[Lista de tarefas]
#1 Segundo o texto sobre a carreira do professor Kenitiro, em que ano ele fundou a Associação Brasileira de Estudos do Quaternário?
#2 Retome o texto sobre a carreira do professor Kenitiro e dê-lhe continuidade a partir da última frase apresentada.

[Texto fornecido]

★ ★ ★ ★ ★ ★ ★

Professor Kenitiro graduou-se no curso de geologia da Faculdade de Filosofia Ciências e Letras da USP, em 1962, e ingressou de imediato no seu primeiro emprego como geólogo, na Petrobrás. Em 1965, iniciou impressionante carreira acadêmica na USP. Num período de apenas cinco anos, entre 1968 e 1973, defendeu Tese de Doutoramento orientada pelo Prof. Dr. Setembrino Petri, sobre a geologia da Bacia de Taubaté, realizou pós-doutorado na Universidade de Tóquio e apresentou Tese de Livre-Docência acerca da então chamada Formação Bauru. Manteve o ritmo de trabalho nos anos seguintes: tesoureiro da Sociedade Brasileira de Geologia (SBG) por quatro gestões consecutivas, de 1973 a 1981; fundador, em 1984, da Associação Brasileira de Estudos do Quaternário, a Abequa, a qual presidiu com desenvoltura por três gestões; Professor Titular do Instituto de Geociências (IGc) da USP em 1986.
Sua produção bibliográfica está possivelmente entre as mais extensas da geologia sedimentar brasileira: 171 artigos publicados em periódicos mais 95 artigos completos e 272 resumos em anais de eventos. Ainda que os números impressionem até mesmo quem não acredita em avaliações quantitativas, há pelo menos três aspectos ainda mais singulares nessa produção: em primeiro lugar, o ecletismo dos temas dentro da geologia sedimentar; em segundo lugar, o zelo e o respeito pela língua portuguesa, tão surpreendente para um descendente de imigrantes japoneses, quanto natural em um país onde as autoridades da língua atendem por nomes como Cegalla, Sacconi e Pasquale; por último, e mais curioso, suas figuras artesanais a nanquim, feitas de próprio punho, que ao longo dos anos desafiariam coreldraws, autocads e congêneres.

★ ★ ★ ★ ★ ★ ★

[Listagem]

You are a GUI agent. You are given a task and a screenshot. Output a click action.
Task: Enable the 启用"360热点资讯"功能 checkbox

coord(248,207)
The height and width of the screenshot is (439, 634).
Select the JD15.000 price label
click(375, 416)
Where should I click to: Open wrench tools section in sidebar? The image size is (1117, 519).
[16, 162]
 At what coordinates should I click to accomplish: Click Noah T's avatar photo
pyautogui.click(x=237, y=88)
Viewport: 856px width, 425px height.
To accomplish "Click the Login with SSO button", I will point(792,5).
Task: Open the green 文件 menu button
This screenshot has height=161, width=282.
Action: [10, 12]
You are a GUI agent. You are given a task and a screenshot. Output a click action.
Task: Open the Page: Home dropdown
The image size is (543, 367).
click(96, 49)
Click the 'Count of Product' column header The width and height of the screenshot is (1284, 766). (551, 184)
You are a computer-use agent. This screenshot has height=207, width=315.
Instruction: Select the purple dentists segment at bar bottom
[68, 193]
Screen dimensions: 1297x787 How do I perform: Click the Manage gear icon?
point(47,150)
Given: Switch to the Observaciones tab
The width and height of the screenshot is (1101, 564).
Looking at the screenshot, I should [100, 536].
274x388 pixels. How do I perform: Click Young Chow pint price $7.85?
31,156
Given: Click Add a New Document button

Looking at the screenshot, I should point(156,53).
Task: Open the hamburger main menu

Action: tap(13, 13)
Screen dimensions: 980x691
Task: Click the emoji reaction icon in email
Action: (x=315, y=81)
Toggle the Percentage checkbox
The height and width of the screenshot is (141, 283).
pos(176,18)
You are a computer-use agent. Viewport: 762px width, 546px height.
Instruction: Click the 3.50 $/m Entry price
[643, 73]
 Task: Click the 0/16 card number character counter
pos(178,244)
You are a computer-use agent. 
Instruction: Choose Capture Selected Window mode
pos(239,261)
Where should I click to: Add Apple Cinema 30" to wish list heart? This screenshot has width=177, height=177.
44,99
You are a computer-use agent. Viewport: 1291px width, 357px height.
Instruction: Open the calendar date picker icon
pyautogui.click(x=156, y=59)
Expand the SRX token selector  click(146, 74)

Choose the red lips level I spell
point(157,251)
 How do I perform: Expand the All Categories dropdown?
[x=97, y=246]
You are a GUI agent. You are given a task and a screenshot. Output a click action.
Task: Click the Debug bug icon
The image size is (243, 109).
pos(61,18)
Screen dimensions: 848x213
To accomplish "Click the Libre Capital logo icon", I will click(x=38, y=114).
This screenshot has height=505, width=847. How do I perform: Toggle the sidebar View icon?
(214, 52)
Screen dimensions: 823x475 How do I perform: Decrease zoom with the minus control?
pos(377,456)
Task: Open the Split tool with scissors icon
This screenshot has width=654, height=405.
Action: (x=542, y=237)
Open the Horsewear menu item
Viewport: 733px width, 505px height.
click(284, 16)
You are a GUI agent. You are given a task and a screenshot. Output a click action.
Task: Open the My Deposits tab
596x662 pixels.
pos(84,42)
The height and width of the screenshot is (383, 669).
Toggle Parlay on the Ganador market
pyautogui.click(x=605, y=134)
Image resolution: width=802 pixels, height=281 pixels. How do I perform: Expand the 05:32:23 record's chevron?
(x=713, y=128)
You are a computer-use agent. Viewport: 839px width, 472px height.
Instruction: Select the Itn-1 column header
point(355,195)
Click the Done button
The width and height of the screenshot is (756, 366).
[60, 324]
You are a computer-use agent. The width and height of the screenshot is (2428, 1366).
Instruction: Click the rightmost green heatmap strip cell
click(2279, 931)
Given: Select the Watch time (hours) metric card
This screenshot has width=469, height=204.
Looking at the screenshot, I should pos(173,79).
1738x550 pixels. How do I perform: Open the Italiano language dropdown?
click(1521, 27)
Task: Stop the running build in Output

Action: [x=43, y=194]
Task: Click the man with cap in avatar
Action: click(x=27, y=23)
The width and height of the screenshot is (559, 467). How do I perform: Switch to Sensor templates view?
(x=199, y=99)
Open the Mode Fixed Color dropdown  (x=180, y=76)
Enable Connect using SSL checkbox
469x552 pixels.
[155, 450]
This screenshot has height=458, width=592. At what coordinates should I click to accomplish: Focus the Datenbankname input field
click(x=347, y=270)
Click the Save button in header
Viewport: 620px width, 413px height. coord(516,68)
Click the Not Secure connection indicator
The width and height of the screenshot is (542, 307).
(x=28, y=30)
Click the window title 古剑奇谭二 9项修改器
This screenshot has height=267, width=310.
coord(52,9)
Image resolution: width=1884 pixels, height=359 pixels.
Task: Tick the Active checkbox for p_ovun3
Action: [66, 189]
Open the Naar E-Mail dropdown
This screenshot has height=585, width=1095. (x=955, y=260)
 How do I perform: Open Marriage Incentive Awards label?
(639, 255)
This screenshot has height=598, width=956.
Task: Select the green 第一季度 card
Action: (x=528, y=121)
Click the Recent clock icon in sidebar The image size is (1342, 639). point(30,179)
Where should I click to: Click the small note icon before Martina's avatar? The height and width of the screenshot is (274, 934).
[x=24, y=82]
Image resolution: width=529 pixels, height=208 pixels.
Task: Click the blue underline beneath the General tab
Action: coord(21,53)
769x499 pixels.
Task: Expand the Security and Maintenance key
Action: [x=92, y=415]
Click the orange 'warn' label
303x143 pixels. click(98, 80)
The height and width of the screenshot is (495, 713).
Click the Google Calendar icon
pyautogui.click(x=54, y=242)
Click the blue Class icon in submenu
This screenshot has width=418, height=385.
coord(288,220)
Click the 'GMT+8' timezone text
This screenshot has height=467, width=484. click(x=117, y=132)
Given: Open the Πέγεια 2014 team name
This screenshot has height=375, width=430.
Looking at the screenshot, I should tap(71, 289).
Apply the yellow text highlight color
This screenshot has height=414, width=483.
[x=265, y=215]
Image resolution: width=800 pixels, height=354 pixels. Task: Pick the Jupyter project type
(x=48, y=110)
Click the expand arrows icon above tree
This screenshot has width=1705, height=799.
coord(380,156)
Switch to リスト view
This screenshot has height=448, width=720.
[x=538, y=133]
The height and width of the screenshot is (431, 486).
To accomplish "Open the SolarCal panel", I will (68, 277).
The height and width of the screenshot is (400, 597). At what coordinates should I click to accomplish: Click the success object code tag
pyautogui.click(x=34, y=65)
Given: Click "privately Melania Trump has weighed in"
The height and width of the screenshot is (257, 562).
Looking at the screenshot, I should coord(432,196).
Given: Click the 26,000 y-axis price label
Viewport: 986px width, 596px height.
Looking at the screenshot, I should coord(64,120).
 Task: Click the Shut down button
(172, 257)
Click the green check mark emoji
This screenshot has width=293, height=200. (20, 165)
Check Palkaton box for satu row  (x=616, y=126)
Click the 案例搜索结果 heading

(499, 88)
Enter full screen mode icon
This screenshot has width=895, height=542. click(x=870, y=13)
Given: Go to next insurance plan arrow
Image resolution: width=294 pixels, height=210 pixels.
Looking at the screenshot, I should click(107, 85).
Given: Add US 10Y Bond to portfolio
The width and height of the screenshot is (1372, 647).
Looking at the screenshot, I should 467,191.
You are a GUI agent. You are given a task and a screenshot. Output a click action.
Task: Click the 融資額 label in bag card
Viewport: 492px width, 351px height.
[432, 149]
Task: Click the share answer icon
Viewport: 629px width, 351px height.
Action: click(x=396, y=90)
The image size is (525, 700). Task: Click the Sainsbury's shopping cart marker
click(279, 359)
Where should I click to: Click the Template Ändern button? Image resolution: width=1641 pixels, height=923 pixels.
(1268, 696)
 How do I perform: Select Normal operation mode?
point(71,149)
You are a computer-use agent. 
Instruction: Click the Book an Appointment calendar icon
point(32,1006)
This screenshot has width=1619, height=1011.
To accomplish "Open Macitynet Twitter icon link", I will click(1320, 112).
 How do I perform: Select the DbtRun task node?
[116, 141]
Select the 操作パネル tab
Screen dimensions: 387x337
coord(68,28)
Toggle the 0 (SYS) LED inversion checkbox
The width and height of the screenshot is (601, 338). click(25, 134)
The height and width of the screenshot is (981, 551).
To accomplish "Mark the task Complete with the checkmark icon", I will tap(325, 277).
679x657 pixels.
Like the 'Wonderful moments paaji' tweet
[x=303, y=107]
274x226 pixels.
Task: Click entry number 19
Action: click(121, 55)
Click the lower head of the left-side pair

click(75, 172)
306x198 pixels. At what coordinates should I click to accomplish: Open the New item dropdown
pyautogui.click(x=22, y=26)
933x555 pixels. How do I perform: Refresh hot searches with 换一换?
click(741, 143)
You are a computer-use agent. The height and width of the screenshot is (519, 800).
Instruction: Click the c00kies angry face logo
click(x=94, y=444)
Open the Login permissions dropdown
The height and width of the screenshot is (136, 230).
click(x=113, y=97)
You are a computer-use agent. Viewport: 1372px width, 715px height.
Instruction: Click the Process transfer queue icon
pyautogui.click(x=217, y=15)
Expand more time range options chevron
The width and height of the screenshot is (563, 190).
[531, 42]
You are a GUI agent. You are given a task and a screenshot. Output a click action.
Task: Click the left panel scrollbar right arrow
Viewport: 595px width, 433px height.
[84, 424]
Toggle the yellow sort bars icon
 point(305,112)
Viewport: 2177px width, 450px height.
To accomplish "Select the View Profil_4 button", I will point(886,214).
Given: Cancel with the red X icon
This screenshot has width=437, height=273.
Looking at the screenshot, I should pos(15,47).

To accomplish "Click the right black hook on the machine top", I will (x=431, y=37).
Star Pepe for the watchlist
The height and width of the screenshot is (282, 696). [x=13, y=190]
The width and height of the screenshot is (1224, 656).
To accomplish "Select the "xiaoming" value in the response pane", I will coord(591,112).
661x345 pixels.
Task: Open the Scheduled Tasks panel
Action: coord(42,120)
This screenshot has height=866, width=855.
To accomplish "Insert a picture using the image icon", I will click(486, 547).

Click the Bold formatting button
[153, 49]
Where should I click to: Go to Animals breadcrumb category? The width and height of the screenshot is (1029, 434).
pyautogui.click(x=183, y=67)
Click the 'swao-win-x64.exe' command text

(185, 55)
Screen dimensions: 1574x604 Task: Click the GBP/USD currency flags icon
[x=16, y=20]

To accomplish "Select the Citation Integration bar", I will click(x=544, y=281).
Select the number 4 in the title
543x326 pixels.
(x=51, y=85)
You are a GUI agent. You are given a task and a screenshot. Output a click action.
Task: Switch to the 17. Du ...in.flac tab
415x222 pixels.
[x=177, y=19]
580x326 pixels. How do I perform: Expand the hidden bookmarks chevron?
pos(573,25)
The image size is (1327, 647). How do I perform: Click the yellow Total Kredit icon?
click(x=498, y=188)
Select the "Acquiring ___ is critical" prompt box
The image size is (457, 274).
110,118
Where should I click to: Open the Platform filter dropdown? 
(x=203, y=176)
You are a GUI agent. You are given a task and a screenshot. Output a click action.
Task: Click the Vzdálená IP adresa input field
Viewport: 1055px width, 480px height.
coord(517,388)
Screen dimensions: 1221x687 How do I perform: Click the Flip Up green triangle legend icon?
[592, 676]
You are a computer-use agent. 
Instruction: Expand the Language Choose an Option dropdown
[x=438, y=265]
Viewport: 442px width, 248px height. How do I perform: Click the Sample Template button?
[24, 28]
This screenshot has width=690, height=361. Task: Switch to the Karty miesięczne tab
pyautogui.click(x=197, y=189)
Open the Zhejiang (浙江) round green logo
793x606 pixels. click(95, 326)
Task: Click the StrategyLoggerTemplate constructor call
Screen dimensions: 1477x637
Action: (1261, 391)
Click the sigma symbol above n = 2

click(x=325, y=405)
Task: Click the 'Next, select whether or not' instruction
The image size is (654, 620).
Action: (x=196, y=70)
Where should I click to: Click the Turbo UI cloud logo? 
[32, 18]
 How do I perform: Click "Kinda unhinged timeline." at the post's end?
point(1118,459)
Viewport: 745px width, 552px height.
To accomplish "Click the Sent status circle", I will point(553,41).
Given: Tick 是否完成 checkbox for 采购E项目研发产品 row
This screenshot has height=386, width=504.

★ ★ ★ ★ ★ ★ ★

[Respostas por tarefa]
#1 Em 1984.

#2
Seus trabalhos atravessaram as diferentes eras geológicas, os mais variados sistemas deposicionais e as inúmeras gamas de relações entre ser humano, meio físico e conhecimento geológico. A divulgação científica aplicada aos interesses da sociedade e a publicação de livros-texto eram preocupações constantes. A evidência mais marcante disso está assinalada com cinco estrelinhas amarelas em seu “Currículo Lattes”; as publicações que ele ali deixou destacadas como as mais importantes de sua produção não incluem nenhum de seus vários artigos em revistas especializadas internacionais de alto impacto, mas sim livros-textos que têm feito parte do dia-a-dia de gerações de estudantes de geologia e oceanografia de todo o Brasil: o “Introdução à Sedimentologia”, de 1973; o “Rochas Sedimentares”, de 1980; os dicionários de geologia marinha e de geologia sedimentar, de 1992 e 1998, respectivamente; e o “Geologia do Quaternário e Mudanças Ambientais”, de 1999. Outros viriam depois. No total, o Professor Kenitiro deixou 12 livros e 18 capítulos de livro.
Tanto prestígio e dedicação ao trabalho jamais fizeram-no perder a sensibilidade pelo relacionamento com colegas, alunos e orientados. Na sala de aula e nos corredores do IGc-USP, como nos congressos científicos, o Professor Kenitiro era sempre a mesma pessoa acessível e generosa. Não espanta que ele tenha acumulado 40 orientações de pós-graduação concluídas. Seus orientados guardam por ele o respeito e o afeto que se têm por um pai. Muitos destes filhos acadêmicos atuam hoje em universidades e instituições de pesquisa de diferentes partes do Brasil, do Piauí a Santa Catarina, a espalhar e multiplicar o efeito “família Kenitiro” como fator de formação do geocientista brasileiro.
A erudição em geociências não lhe minou o interesse pelas outras faces da natureza. No campo, seu conhecimento e entusiasmo contagiante não se limitavam a rochas, estruturas sedimentares e unidades estratigráficas. Nomes de aves, árvores e bichos fluíam com a mesma naturalidade que termos geológicos, revelando que sua auto-ploclamada “especialização em generalidades” extrapolava as fronteiras de sua vasta sapiência geocientífica.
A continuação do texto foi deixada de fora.